#### What the task requires:
Each line of the material below with the word "will" is to be reported.

#### The records:
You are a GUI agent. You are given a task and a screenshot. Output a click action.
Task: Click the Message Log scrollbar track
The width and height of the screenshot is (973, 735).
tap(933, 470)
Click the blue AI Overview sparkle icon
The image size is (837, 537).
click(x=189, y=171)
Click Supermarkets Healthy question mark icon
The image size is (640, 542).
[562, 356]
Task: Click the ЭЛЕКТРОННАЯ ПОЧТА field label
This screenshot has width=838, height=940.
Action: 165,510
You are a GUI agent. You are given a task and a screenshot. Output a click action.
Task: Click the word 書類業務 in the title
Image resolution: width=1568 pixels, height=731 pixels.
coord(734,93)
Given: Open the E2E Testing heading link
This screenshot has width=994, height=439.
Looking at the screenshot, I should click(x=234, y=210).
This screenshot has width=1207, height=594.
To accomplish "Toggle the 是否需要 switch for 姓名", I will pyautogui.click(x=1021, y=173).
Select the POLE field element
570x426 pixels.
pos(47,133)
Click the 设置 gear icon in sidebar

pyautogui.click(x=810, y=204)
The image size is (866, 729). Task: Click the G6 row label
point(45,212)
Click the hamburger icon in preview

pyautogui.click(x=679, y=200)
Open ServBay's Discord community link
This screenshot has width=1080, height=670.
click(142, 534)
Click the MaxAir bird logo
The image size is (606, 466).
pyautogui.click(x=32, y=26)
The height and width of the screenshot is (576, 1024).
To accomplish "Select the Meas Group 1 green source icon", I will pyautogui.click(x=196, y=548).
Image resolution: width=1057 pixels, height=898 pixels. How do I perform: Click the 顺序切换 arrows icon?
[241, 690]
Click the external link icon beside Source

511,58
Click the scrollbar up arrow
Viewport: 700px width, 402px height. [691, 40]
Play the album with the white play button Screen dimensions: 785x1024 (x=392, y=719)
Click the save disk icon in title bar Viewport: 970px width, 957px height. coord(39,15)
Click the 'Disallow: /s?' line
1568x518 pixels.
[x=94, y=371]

#### Response box:
To accomplish "Toggle the 是否需要 switch for 姓名", I will pyautogui.click(x=1021, y=173).
To accomplish "Select the Meas Group 1 green source icon", I will pyautogui.click(x=196, y=548).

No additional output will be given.